▸ Record list:
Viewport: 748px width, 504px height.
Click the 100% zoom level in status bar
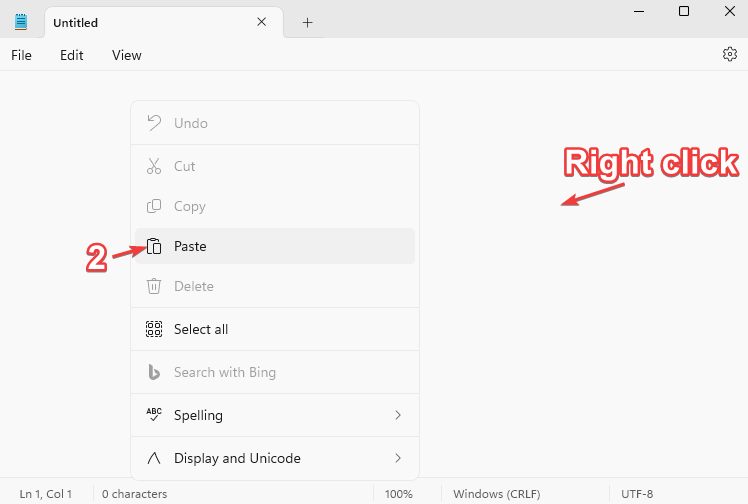(x=399, y=494)
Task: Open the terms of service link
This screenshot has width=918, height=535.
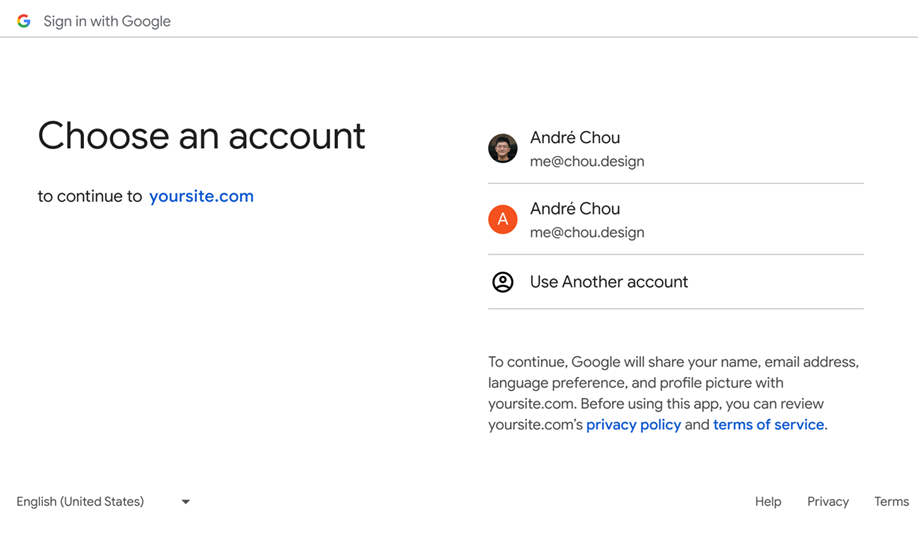Action: pos(768,425)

▸ Aim: Reproduce the records word for word, from the line containing "Task: Open the terms of service link" through the last line of the records, and leave the pictures out of your answer.

▸ Completed exercise:
Task: Open the terms of service link
This screenshot has width=918, height=535.
Action: pos(768,425)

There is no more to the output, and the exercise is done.